The Conversation I'll Never Have
Fifteen years ago today, my father died.
I was nineteen, on break from my freshman year of college, working at a summer camp when the call came. Three days left, maybe four. The Episcopal church camp bought my plane ticket, a gracious act that, at the time, I couldn't quite comprehend. I flew home to say goodbye to a man who was already mostly gone, brain cancer having carved away pieces of him like an ocean's tide eroding a coastline.
He died while his sister read Bible verses aloud. I only hear his voice now in old Google Voice messages he left from his hospital bed, asking how I was doing, telling me he loved me. Digital ghosts that play back in his exact cadence, preserved in a format that will probably outlast me.
I dream of him sometimes. In sleep, he's always exactly as he was, not the diminished version cancer created, but the father who taught me how to throw a football, took me to Whataburger + Blockbuster whenever I asked, and pushed me to do more and be better.
What I wouldn't give for one conversation with him now. Man to man.
The Terrible Timing of Loss
There's something particularly cruel about losing a parent at nineteen. You're old enough to understand death's permanence, but too young to have become who you'll be. You're caught between childhood and adulthood, carrying a grief that's too sophisticated for your emotional vocabulary but too fundamental to ignore.
Nineteen is the age of becoming. You're figuring out who you are separate from your family, what you believe beyond what you were taught, how you want to move through the world. But when a parent dies during this crucial transition, part of your becoming freezes in amber. You're left to complete your formation with a crucial piece missing, not just their presence, but their witness to who you're becoming.
Friends my age were calling home to complain about professors or ask for money. I was feeling guilty about not calling my Dad enough because it was soul crushing to hear him on the phone at that time. Grief and guilt, as a combo, it turns out, can make you grow up and feel like a child simultaneously.

§ Records supplied
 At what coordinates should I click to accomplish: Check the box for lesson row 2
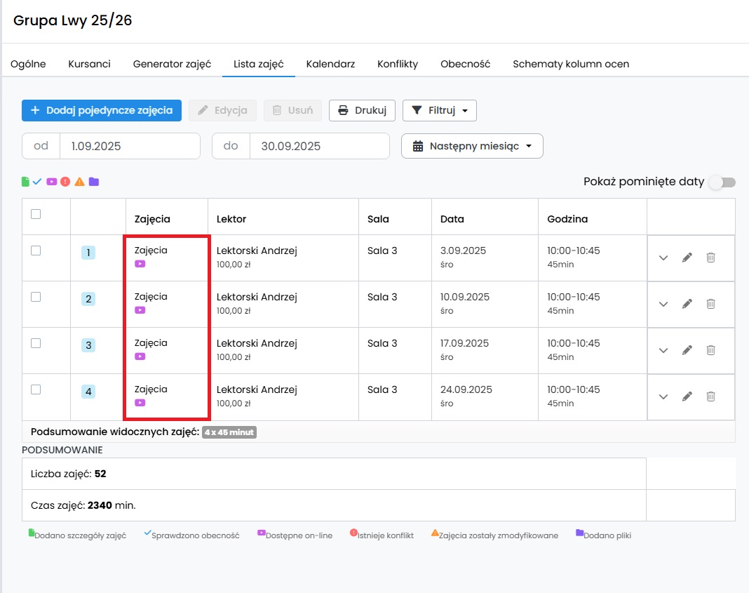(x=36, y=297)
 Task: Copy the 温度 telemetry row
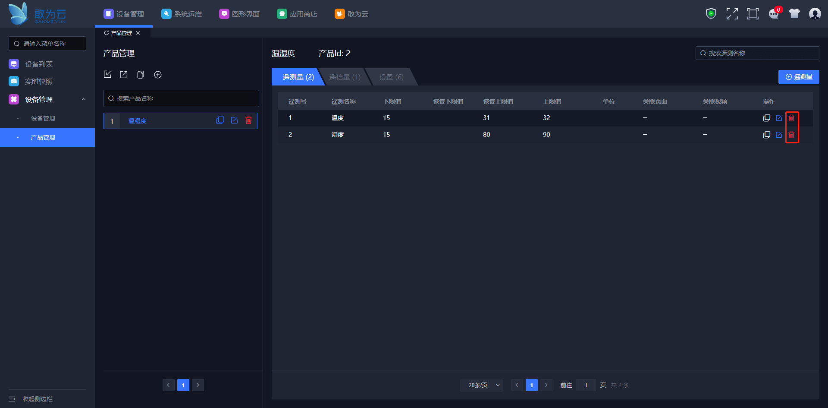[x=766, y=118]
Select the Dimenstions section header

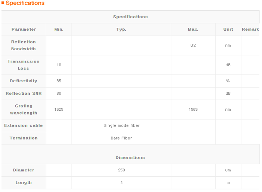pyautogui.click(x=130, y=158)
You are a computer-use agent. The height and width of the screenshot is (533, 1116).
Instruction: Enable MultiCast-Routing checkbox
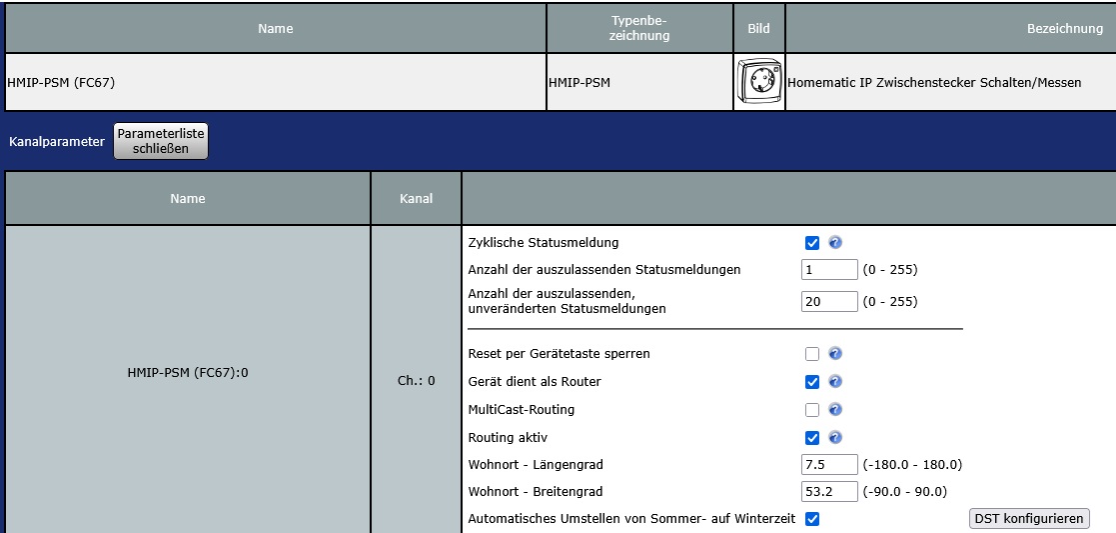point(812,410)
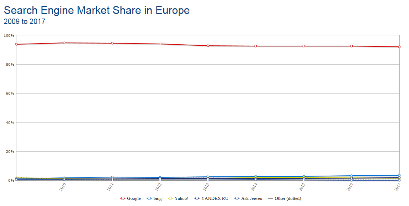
==
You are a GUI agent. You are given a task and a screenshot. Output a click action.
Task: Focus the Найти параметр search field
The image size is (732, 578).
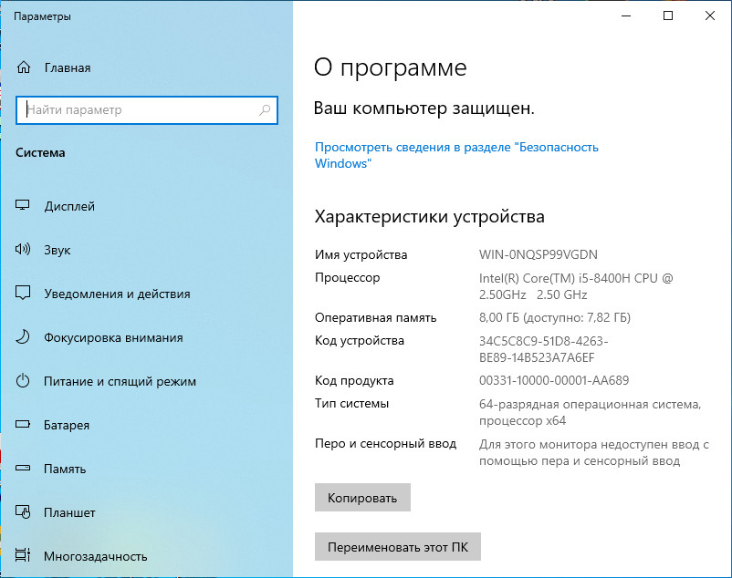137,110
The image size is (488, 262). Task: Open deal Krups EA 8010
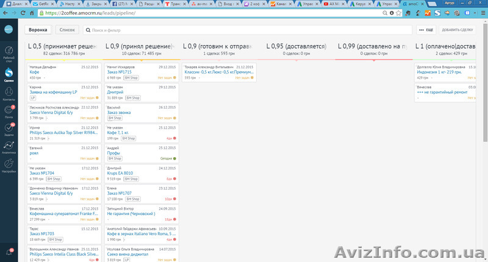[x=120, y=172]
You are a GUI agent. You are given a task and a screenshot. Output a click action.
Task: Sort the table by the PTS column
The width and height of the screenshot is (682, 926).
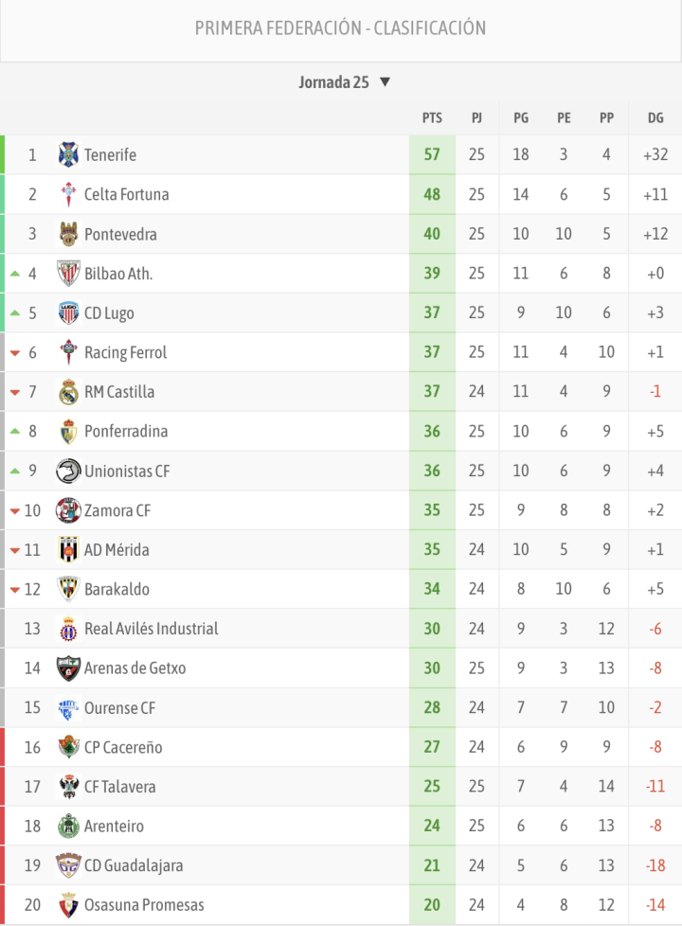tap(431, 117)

§ What to work on
- A) In the essay about losing a father at nineteen, what did the Episcopal church camp pay for?
- B) List the things the father did that the essay about losing a father at nineteen recalls from the writer's dreams.
- C) Please extend the essay about losing a father at nineteen past its final paragraph.

§ Answers to the tasks
- A) The writer's plane ticket home.

- B)
- Taught the writer how to throw a football
- Took the writer to Whataburger + Blockbuster whenever asked
- Pushed the writer to do more and be better

- C)
The Conversations That Never Were
What haunts me most isn't the conversations we had, but the ones we never got to have.
I want to tell him about the work I do now, the problems I'm trying to solve. I want his perspective on the world as it is today - would he be horrified of the politics in the US right now or would he be rocking a red cap? I want to ask him about his own father, what he was thinking about when he was my own age, his actual fears, the things he worried about that he never told me when I was too young to understand.
Most of all, I want to ask him the questions I was too young to think of then: What happended to him in Vietnam during the War? What kept him awake at night when I was small? What would he do differently if he could do it again? How does he want to be remembered?
What Losing Someone Early Teaches You
When someone dies before you're fully formed, it changes your relationship with time itself. You learn that people can vanish mid-conversation, that there's no promised progression from introduction to deep knowledge to final goodbye. Some relationships are just cut short, incomplete, hanging in the middle of a sentence you'll never get to finish.
I've learned to really listen when my mom tells stories I've heard before, knowing that someday I'll be desperate to hear her voice one more time. When I get impatient with family, it's easier to remember they won't always be around. Because I have seen the darkness, I see all the colors of the light and can bask in and be grateful for them.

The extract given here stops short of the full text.